Tag Archives: reduce

Reduce Your Office Carbon Footprint

The bottom line: I believe that the unwind of the gross mispricing and misallocation of assets will not end well. Bottom line: hasn’t changed—long term, the indices remain strong viz a viz their moving averages and uptrends across all timeframes. Bottom line: the pin action improved a bit yesterday, though the DJIA’s technical position continues to deteriorate and both of the indices’ 100 day moving averages are rolling over. Bottom line: while trade dominated the news cycle this week, the economic releases were quite negative including the primary indicators—which support my thesis that the economy isn’t nearly as strong as many contend. The bottom line remains that both of the Averages continue to trade above their 100 and 200 day moving averages and are in uptrends across all time frames—with the assumption being that stock prices are going higher. As long as the S if it remains there through the close on Monday, it will revert to resistance) while the S but the risk is it just moves the goal posts on inflation like it did on growth.
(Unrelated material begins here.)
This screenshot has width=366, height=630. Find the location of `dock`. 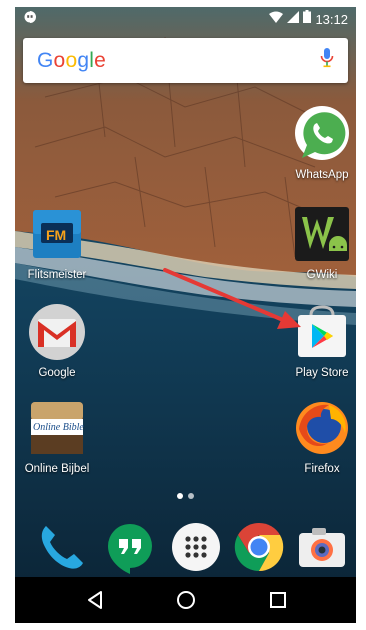

dock is located at coordinates (186, 545).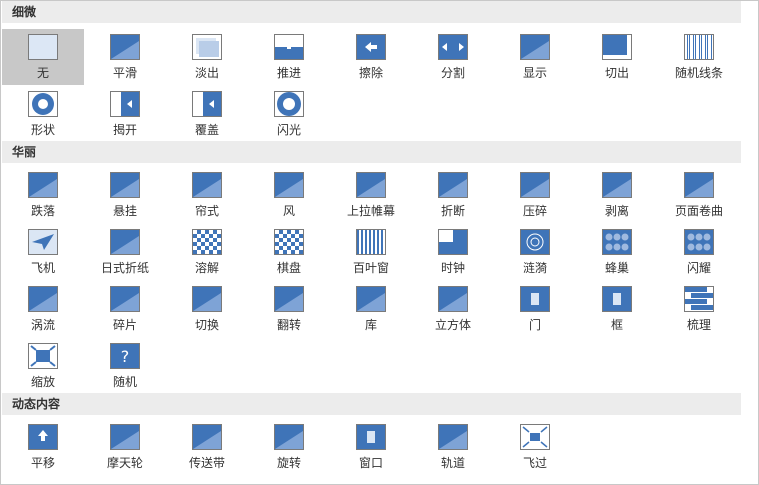  What do you see at coordinates (370, 73) in the screenshot?
I see `transition-label: 擦除` at bounding box center [370, 73].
Now, I am assuming someone with very little investing background and who may or may not know who is Warren Buffett. I just don’t know what the trigger event is. So bond investors still don’t appear to be concerned about a Fed rate hike today. Me, I don’t understand why anyone wants a 2% inflation rate. GLD investors are apparently more concerned about a rate rise than the bond guys; but part of its poor performance could be impacted by cryptocurrencies. In addition, the dollar and the long bond continue to trade like a safe haven—confirming somewhat the DJIA’s performance. Literature shows that home bias results in lower performance as the investor gives up the opportunities of investing in better managed companies overseas. The Fed released the results of stage two of its stress test which addresses the banks’ ability/freedom to pay out capital to shareholders. The Fed released its latest Beige Book.
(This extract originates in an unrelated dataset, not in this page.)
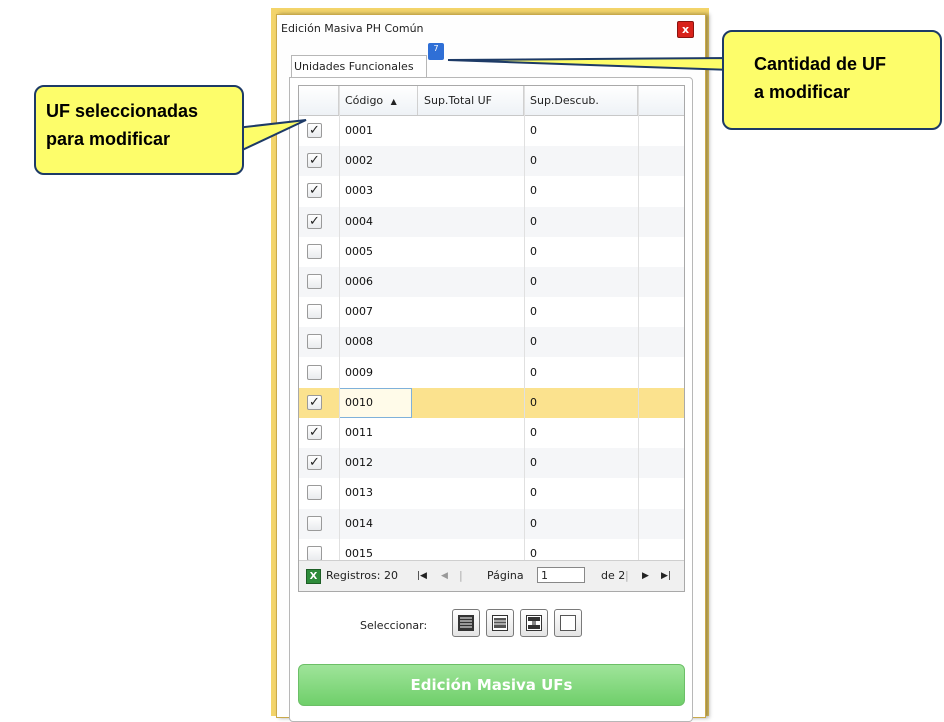  What do you see at coordinates (500, 623) in the screenshot?
I see `select-visible-button` at bounding box center [500, 623].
Yesterday’s economic data reports continued this week’s poor performance: weekly jobless claims rose more than expected plus (the third revised) first quarter GDP growth and the June Kansas City Fed manufacturing index were disappointing. Connect the first wire to the negative input first so you don’t get shocked. As you know, I believe that second quarter numbers will be an improvement from the first quarter, probably stimulated by the tax increases. The GOP tax circle jerk is worse than nothing except for its political implications. There is nothing improper about that. There are a number of possible reasons for this, including low interest rates, old homes, and a changing real estate market. Buffett explained that the liquidation value of the firm was much higher than the market price. If the value investing inoculation worked on you then you probably have what it takes to commit. Stocks of old established companies may have one or two letter symbols. Many MLPs, REITs & high yield (junk) bond funds have yields well into double digits.